Estimates for growth continue to spiral down
According to a report by the Korea Center for International Finance released last week, the investment banks’ average predictions is now 1.9 percent.
This is a sharp drop from the 2.6 percent growth that was the average prediction at the end of last year.
Growth of 1.9 percent would be the slowest in a decade. The last time the Korean economy grew below 2 percent was in 2009, in the wake of the global financial meltdown of 2008. The Korean economy’s growth in 2009 was 0.9 percent.
Investment banks have been lowering their outlooks throughout the year. The average outlook at the end of May was 2.3 percent, which fell to 2.2 percent a month later, 2.1 percent at the end of July and 2 percent in August. The investment banks regularly revise their outlooks.
The economy is being hurt by weak investment and consumer spending amid challenging external factors including the ongoing trade war between the United States and China and falling semiconductor prices.
HSBC is the only investment bank that still expects Korea’s economy to expand 2 percent.
The global credit rating agency Standard & Poor’s also projects Korea’s economic growth at 1.8 percent while the Korea Economic Research Institute expects 1.9 percent growth.

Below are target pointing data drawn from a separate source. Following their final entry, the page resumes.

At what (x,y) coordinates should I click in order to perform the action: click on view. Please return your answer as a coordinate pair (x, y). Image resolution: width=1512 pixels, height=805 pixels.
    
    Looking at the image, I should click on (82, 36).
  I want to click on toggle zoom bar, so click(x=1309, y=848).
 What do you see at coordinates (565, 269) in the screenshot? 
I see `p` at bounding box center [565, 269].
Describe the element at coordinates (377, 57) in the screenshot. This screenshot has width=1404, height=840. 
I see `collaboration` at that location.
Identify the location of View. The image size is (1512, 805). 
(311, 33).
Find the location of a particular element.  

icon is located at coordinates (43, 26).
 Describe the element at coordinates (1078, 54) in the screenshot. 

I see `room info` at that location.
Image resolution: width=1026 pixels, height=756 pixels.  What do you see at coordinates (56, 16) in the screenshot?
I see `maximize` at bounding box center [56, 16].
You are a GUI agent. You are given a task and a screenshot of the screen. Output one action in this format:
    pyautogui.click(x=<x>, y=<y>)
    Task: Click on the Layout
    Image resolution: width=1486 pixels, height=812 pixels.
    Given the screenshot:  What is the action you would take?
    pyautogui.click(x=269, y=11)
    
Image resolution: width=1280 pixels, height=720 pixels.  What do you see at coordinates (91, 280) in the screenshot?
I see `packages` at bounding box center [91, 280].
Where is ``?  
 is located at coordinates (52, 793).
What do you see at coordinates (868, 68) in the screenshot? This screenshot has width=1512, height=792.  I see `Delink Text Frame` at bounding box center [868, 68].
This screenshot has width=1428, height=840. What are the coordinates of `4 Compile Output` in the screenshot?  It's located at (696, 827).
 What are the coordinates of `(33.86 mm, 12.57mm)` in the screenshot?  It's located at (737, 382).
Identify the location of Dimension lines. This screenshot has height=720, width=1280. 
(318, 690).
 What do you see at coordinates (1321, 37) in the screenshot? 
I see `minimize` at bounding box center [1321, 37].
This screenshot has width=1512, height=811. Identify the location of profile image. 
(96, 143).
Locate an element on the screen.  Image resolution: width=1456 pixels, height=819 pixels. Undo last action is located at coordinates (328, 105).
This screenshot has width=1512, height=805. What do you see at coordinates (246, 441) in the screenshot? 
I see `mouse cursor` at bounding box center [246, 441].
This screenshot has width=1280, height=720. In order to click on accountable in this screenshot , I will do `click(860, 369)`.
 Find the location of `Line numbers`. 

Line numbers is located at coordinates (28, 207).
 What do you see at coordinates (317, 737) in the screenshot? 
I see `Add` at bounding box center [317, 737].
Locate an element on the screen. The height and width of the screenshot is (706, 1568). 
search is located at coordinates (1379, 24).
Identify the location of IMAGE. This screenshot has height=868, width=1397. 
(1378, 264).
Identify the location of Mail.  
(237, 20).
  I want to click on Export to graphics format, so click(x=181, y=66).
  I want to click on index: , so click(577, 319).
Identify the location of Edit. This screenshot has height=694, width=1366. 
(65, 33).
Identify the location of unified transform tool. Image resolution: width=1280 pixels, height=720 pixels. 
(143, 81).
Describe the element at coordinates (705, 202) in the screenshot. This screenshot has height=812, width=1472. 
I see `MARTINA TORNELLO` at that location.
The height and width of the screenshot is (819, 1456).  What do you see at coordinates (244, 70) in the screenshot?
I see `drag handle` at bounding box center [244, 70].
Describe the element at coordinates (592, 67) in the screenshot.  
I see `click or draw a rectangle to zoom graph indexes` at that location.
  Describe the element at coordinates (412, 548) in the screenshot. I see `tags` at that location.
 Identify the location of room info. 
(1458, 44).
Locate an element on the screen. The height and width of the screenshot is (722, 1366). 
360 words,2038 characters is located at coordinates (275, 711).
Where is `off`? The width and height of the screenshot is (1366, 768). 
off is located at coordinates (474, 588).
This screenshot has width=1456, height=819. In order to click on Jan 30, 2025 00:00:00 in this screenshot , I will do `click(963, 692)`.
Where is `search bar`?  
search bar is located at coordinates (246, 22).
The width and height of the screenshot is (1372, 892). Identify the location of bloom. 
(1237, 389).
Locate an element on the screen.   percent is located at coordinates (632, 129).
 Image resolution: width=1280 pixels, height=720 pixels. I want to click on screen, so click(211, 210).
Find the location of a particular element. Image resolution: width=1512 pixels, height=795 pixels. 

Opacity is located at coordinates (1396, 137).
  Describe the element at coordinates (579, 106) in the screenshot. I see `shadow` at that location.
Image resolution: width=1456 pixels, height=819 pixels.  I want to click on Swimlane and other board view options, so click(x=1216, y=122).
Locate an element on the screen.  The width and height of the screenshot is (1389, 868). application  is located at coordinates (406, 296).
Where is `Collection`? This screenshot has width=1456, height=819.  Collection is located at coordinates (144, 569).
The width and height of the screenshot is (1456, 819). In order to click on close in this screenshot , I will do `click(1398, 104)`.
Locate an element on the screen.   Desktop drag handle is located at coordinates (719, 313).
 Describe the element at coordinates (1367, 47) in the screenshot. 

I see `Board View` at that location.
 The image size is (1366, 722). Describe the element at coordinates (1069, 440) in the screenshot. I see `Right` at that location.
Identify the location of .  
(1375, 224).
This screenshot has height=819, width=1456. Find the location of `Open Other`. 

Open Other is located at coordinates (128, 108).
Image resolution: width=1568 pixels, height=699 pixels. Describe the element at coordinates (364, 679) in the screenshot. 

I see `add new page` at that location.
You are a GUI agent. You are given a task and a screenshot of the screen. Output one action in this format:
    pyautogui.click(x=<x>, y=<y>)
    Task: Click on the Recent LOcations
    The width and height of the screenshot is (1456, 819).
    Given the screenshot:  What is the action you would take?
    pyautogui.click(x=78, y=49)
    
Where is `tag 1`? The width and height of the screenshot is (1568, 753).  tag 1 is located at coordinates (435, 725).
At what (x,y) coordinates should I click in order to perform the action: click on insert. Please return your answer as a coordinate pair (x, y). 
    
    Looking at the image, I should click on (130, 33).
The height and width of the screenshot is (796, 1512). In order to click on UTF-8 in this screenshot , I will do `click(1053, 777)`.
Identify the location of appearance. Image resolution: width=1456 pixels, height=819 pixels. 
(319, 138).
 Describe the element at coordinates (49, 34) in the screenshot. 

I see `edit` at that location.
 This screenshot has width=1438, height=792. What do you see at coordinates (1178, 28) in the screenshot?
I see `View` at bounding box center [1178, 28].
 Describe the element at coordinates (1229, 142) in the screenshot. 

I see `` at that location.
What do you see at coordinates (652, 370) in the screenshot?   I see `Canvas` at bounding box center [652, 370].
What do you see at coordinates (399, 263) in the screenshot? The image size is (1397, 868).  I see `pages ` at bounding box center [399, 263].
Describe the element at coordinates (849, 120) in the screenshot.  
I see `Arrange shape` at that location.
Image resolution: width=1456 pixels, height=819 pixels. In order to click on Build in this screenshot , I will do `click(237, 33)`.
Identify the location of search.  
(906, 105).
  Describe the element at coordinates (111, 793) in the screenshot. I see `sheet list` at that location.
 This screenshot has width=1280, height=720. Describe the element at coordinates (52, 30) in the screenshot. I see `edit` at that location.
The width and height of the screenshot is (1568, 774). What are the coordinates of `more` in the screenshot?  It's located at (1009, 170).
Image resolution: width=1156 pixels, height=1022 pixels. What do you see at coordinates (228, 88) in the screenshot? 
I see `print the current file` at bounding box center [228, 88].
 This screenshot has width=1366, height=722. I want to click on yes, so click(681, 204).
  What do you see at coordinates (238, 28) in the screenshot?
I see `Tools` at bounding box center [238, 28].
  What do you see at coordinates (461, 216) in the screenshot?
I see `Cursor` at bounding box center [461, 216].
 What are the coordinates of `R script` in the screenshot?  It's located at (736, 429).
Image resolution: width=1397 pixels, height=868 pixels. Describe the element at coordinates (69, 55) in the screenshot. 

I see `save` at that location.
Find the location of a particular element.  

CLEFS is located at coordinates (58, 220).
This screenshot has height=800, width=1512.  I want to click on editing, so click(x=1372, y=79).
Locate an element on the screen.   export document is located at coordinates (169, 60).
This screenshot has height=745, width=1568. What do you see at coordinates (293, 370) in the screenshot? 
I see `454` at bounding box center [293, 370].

“There are ample indices that show that the Korean economy is now entering a recession cycle variation in terms of facilities investment, industrial projections and pre-tax incomes,” said Shin Se-don, a Sookmyung Women’s University economics professor. “There are worries that Korea is entering a Japanese-type long-term recession once low growth and low inflation become fixed.”
However, the government remains optimistic.
“It will be difficult to meet the government’s economic growth target [between 2.4 and 2.5 percent],” Finance Minister Hong Nam-ki told lawmakers on Oct. 2 during the National Assembly audit.
“While there are several research centers that project growth in the 1 percent range, many still believe in growth of more than 2 percent.”
The government, Blue House and ruling Democratic Party argue that the weakening of the Korean economy is not structural but cyclical - and that Korea is doing better than some other countries.
They have been emphasizing that Korea this year joined the so-called 30-50 Club, advanced economies with gross national income per capita of $30,000 or more and 50 million or higher populations.
Others argue that Korea shouldn’t have low growth rates like the other advanced economies in the 30-50 Club including the United States, Japan, Germany, Britain, France and Italy and should be growing faster.
If Korea’s economic growth is under 2 percent, it will be lower than that of the global economy, which is expected to grow at 2.9 percent.
“Since the government has been cherry-picking statistics, there’s a difference with what that public actually feels in terms of the economy,” said Yoo Gyeong-joon, a professor at the Techno Human Resource Development Graduate School at Korea University of Technology and Education, who once served as head of Statistics Korea, the government’s statistical agency.
“The lives of the public can only improve when [the government] admits when the results of its economic policy turn out to be the opposite of their intentions,” Yoo said, “and makes changes to the policies accordingly.”
In her first public speech last week, Kristalina Georgieva, the new head of the International Monetary Fund, advised Korea to expand its spending to defend itself against a looming crisis.
“In 2019, we expect slower growth in nearly 90 percent of the world,” Georgieva said. “This widespread deceleration means that growth this year will fall to its lowest rate since the beginning of the decade.”
Singling out Korea, Germany and the Netherlands, Georgieva said these countries should increase spending especially in infrastructure and research and development to boost demand and their growth potential.